Directions → Reproduce verbatim the stretch of the records below from the line containing "Given: Select the" through the end of the records, both ends included. Leave the pictures out of the answer.

┌─ Source material

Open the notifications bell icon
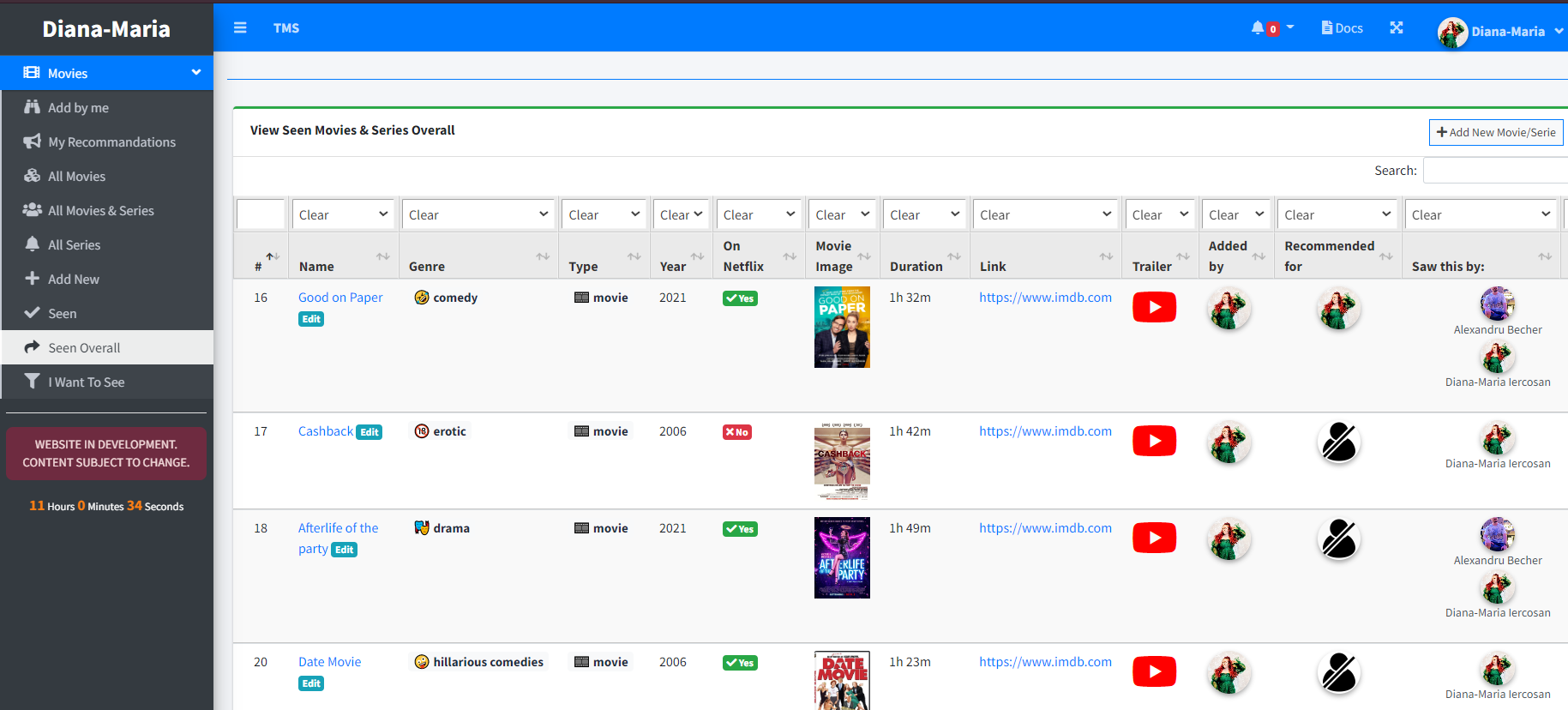Screen dimensions: 1568x710 [1258, 28]
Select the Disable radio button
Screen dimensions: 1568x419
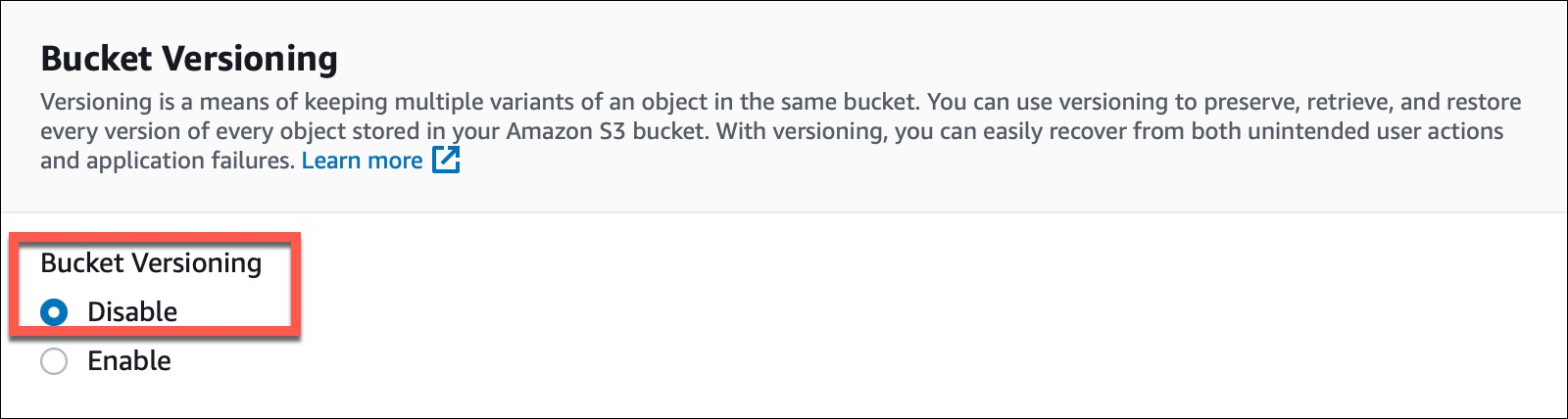[54, 312]
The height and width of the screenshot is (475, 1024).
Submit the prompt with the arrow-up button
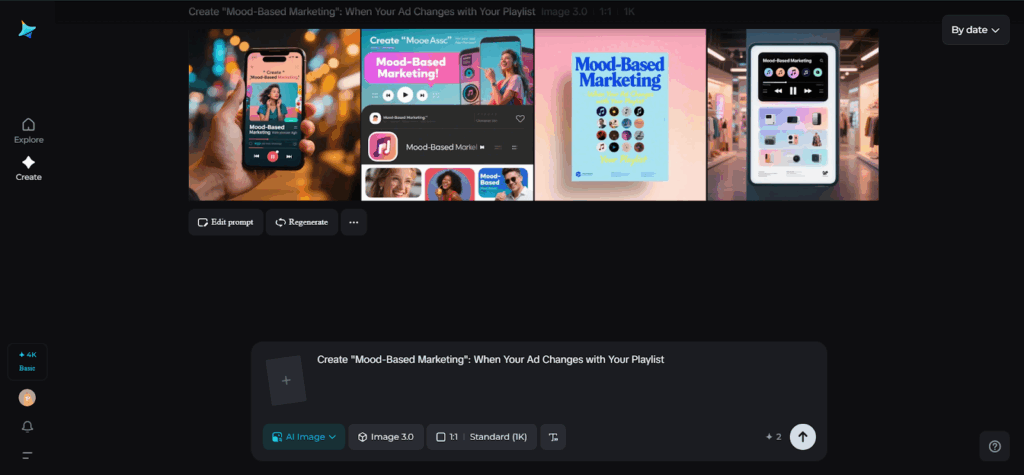tap(802, 437)
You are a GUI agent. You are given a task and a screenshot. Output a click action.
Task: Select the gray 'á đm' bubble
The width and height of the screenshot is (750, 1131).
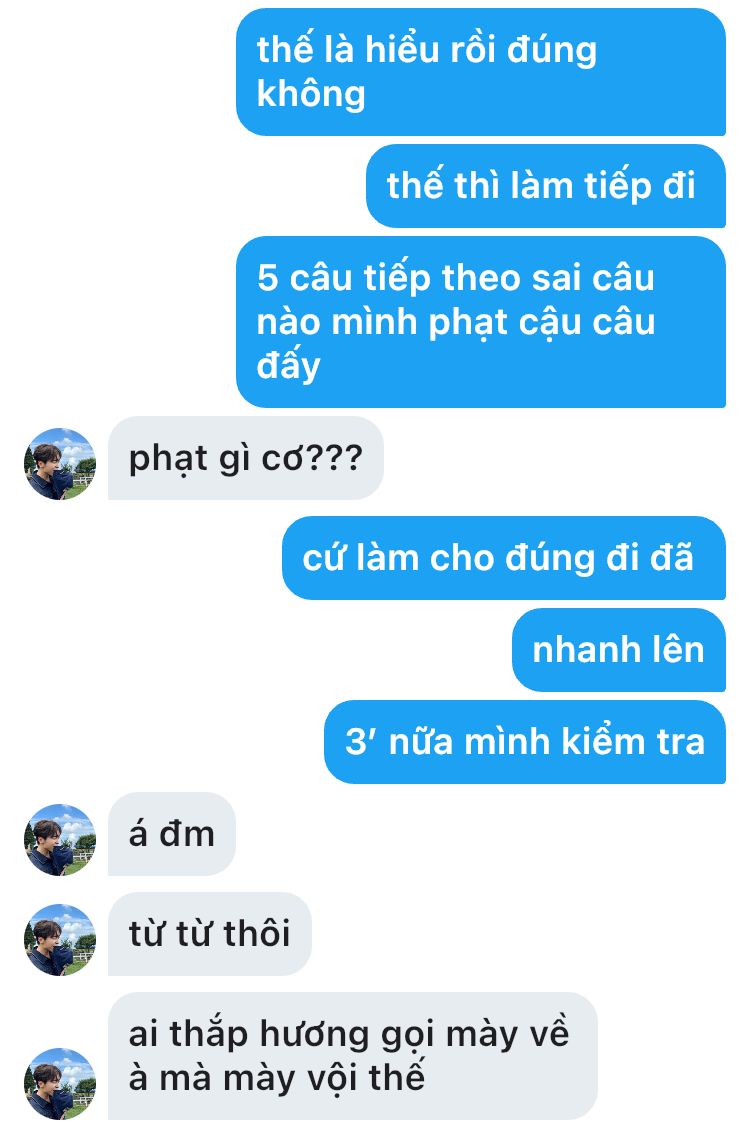(172, 834)
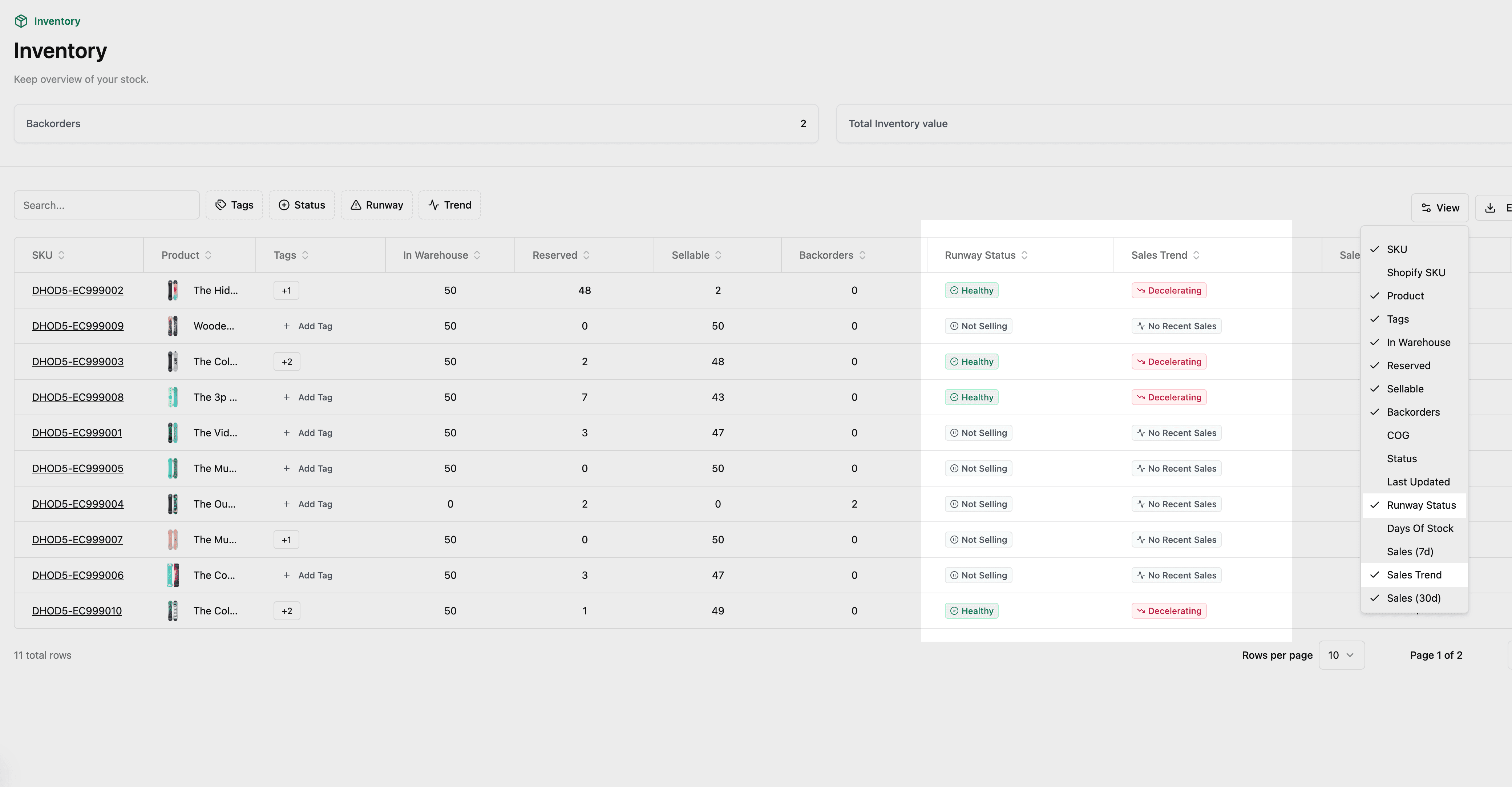
Task: Click the Runway filter warning icon
Action: (356, 205)
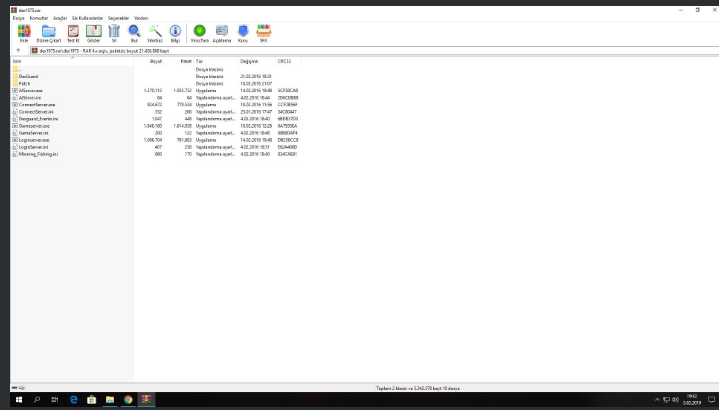The width and height of the screenshot is (719, 410).
Task: Select the DosGuard folder in list
Action: 27,76
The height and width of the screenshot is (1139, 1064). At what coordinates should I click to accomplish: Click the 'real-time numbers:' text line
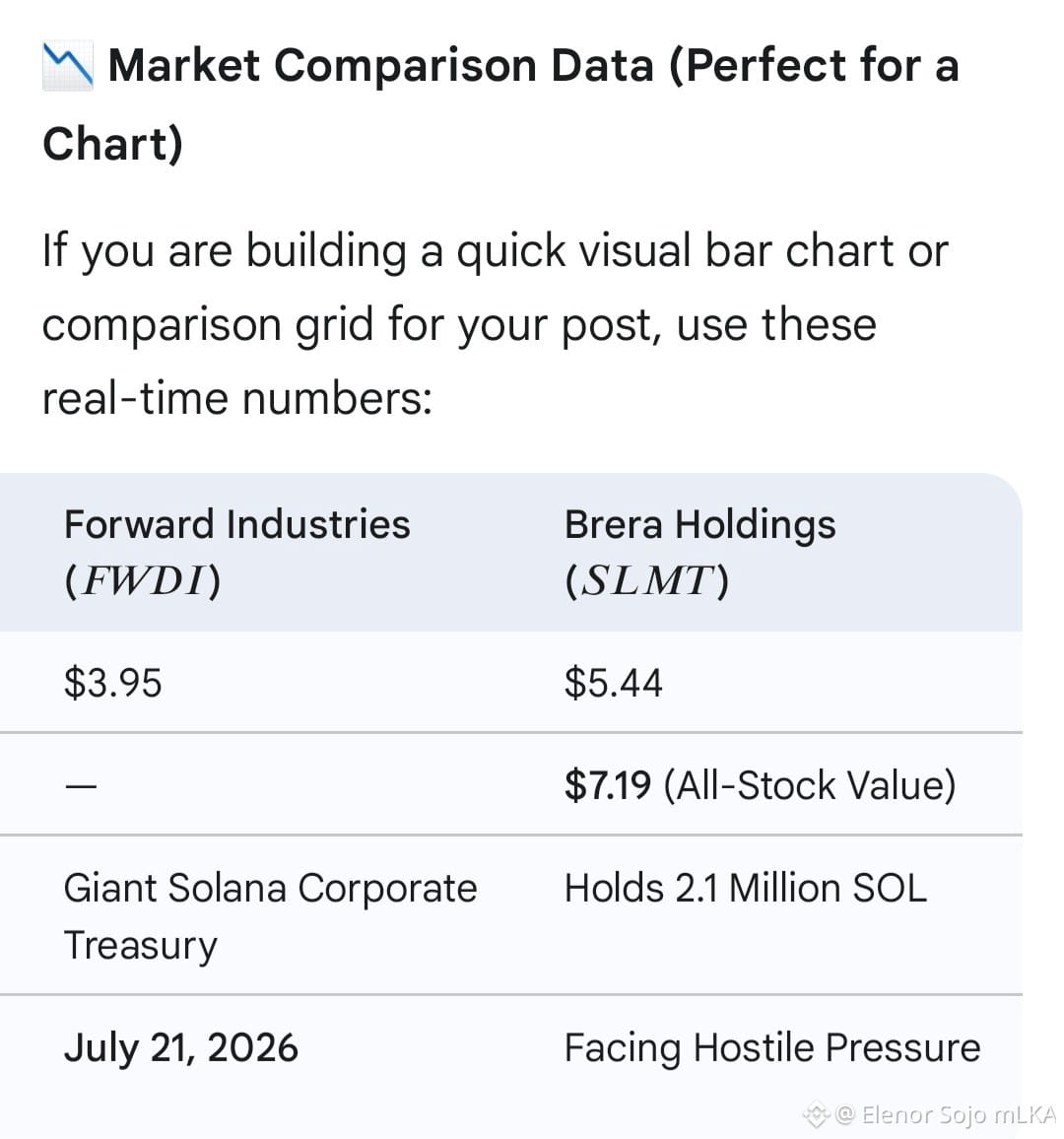pyautogui.click(x=236, y=399)
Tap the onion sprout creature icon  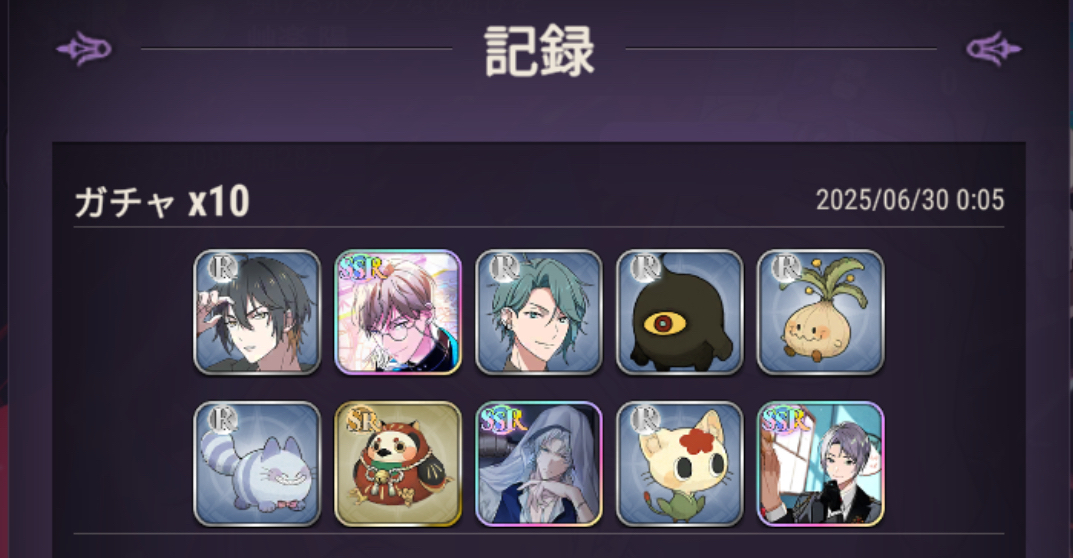[820, 312]
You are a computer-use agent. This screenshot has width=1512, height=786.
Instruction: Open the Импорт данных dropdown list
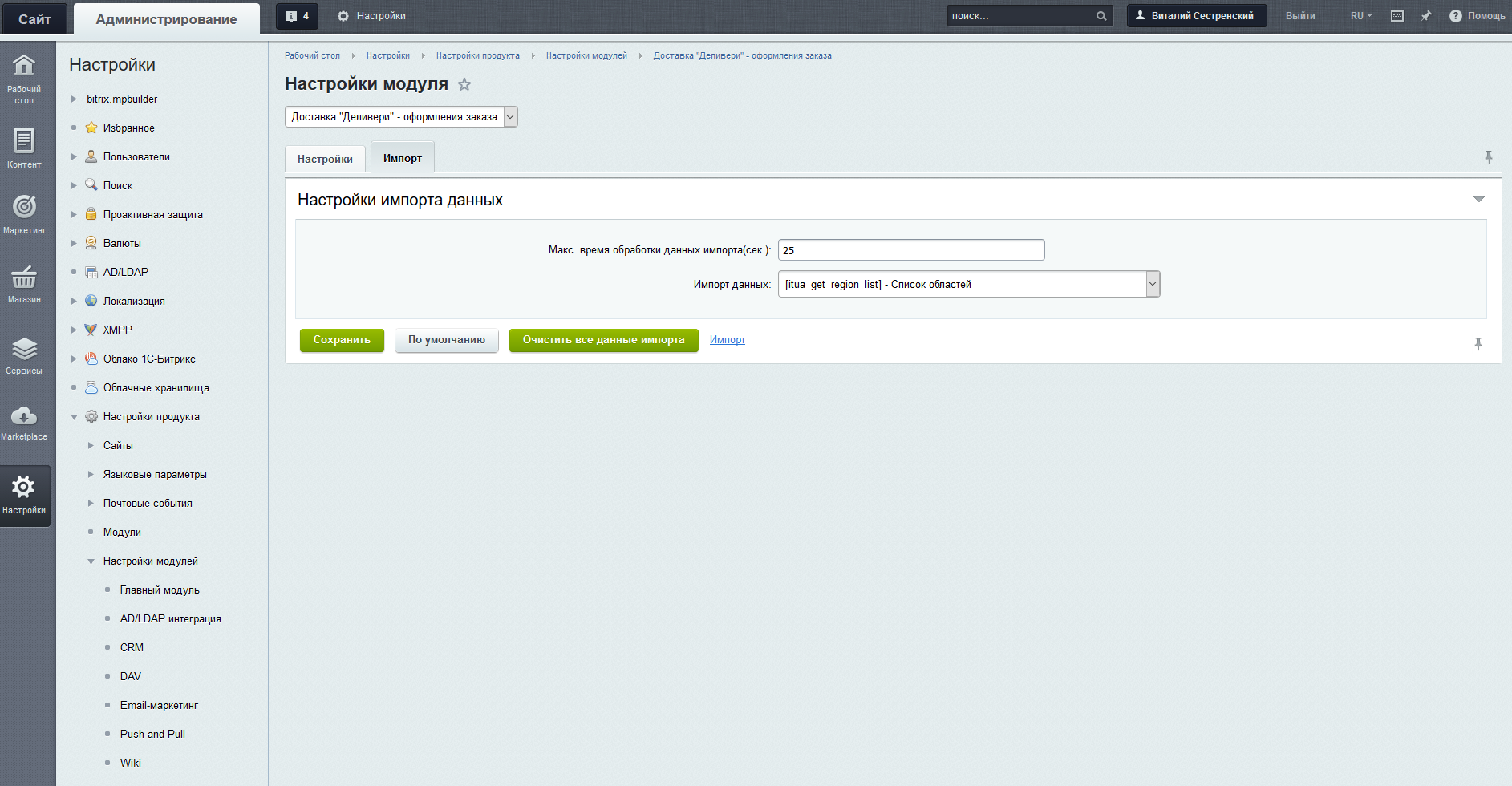tap(968, 285)
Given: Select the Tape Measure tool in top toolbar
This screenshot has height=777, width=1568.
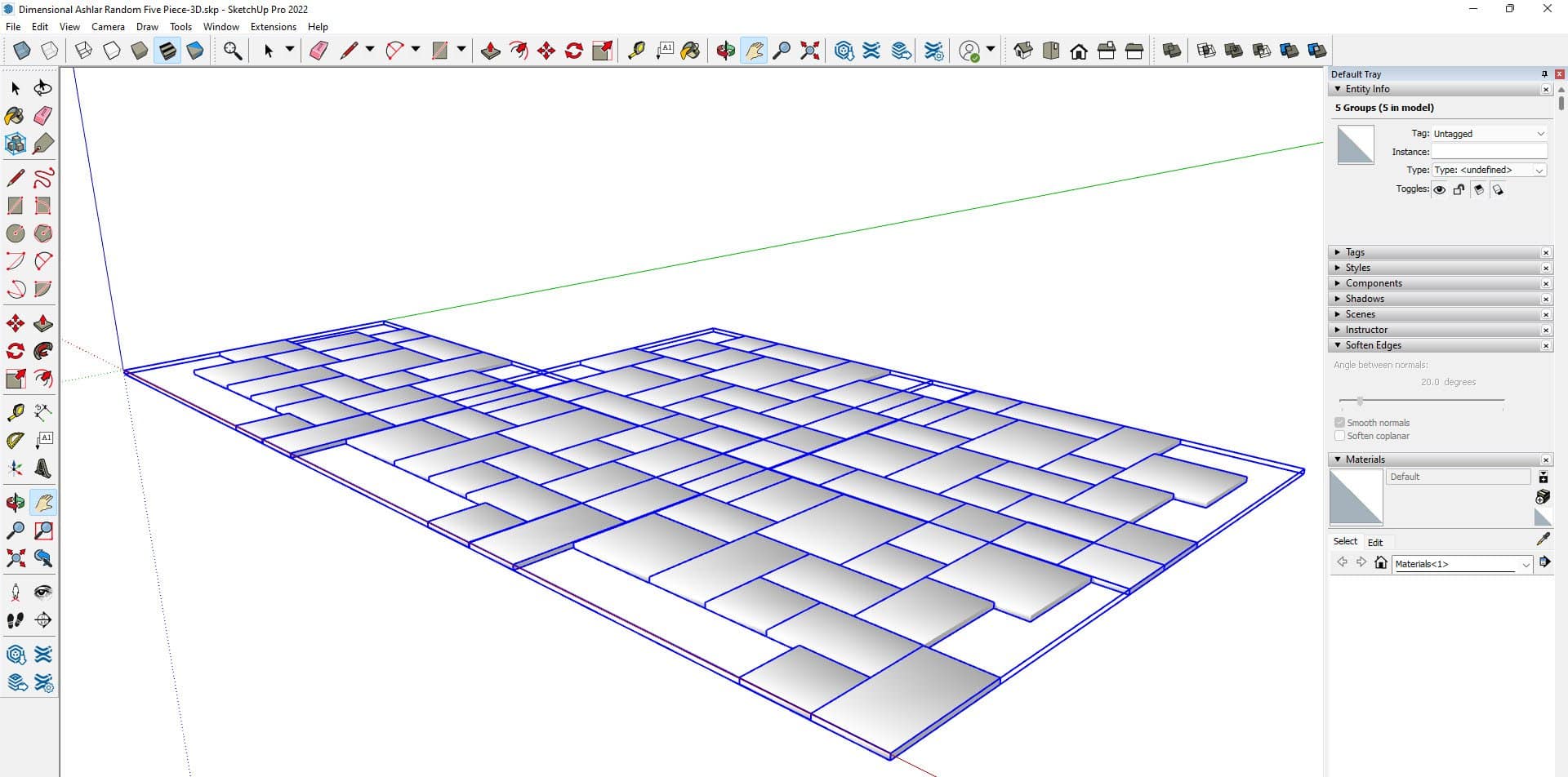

└─

Solution to this problem →
Given: Select the Tape Measure tool in top toolbar
This screenshot has height=777, width=1568.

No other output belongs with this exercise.